The Second Amendment---Broken down

Discussion in 'The Constitutional & RKBA Forum' started by PharmrJohn, Oct 27, 2009.

  1. Double D

    Double D Administrator Staff Member Supporting Member

    Jul 16, 2009
    North Florida
    Uhh, this person you are worried about offending is a "former guest" from two years ago. Not really sure why this old thread was dug up....
  2. Diamondback

    Diamondback Well-Known Member

    Unusual for me I didn't look at the original post date, DUH. as for offending him I just don't GAS. I was more worried about offending the mods.

  3. TotheTop83

    TotheTop83 Member

    Jul 2, 2012
    Southwestern PA
    old thread but WTH, might as well throw this out there.

    Check out US v Miller, Printz v US, and Lewis v US.

    In a nutshell: The 2nd Amendment technically doesn't protect any weapon that is not in "common usage in modern warfare." Miller was found guilty of violating the national firearms act (the merits of which can be debated in another discussion) with a short-barreled shotgun not because it was considered too dangerous, but because it was NOT a weapon of modern warfare. In reality, it was, the court just didn't realize that. The point is, the court decided that the 2nd Amendment protects the right of citizens to possess the very "assault" weapons that so many people are opposed to.

    Secondly (and I can't remember the case, sorry. I'm too lazy to look it up.) in order to decide on what "well regulated militia" meant, the court actually went back to dictionaries from the time the amendment was written to decide what the writers meant. The court found that (as someone above me mentioned) any male of fighting age was deemed to be part of the militia. There was no requirement for formal drilling of any kind; just to be a male and be 18-45 or so.

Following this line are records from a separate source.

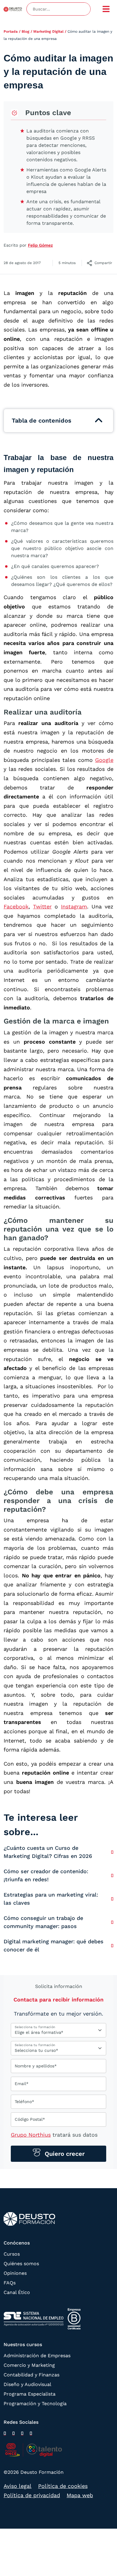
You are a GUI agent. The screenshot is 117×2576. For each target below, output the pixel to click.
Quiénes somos (21, 2263)
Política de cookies (63, 2486)
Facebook (16, 906)
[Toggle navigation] (106, 9)
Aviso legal (18, 2486)
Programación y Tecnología (35, 2403)
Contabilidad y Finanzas (31, 2375)
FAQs (10, 2283)
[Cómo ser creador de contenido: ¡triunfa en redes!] (112, 1875)
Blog (25, 31)
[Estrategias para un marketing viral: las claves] (112, 1899)
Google (104, 760)
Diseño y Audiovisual (27, 2384)
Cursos (12, 2254)
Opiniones (15, 2273)
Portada (11, 31)
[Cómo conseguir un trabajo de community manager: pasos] (112, 1922)
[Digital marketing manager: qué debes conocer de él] (112, 1945)
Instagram (74, 906)
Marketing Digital (48, 31)
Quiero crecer (64, 2153)
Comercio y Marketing (29, 2365)
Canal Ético (17, 2292)
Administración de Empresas (37, 2355)
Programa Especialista (30, 2394)
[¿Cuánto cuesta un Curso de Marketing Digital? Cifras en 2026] (112, 1852)
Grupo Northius (31, 2135)
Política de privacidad (32, 2495)
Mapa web (80, 2495)
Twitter (42, 906)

    Just thought I'd throw that out there in case some people weren't already aware. Our Supreme Court actually seems to be holding the line on the 2nd Amendment, for now. When Obozo appoints his two new justices I'm sure that'll change.
  4. armedandsafe

    armedandsafe Guest

    US v Miller is an interesting display of misinterpretation. What the Court said was that they could not rule on whether the weapon was in common use in the military because NO EVIDENCE HAD BEEN PRESENTED by the defendant, Miller, who was dead at the time. The Court cannot rule on what was not presented and cannot rule on points that are not before the Court.

    If you go to court to defend yourself on a traffic violation, don't complain that the Court didn't find Nixon innocent during your trial.

  5. TotheTop83

    TotheTop83 Member

    Jul 2, 2012
    Southwestern PA
    The court wrote: "In the absence of any evidence tending to show that possession or use of a 'shotgun having a barrel of less than eighteen inches in length' at this time has some reasonable relationship to the preservation or efficiency of a well regulated militia, we cannot say that the Second Amendment guarantees the right to keep and bear such an instrument."

    Which implies that had evidence been presented, the second amendment would guarantee the right to keep and bear such an instrument. In other words, show us it has a relationship to a militia and it is protected.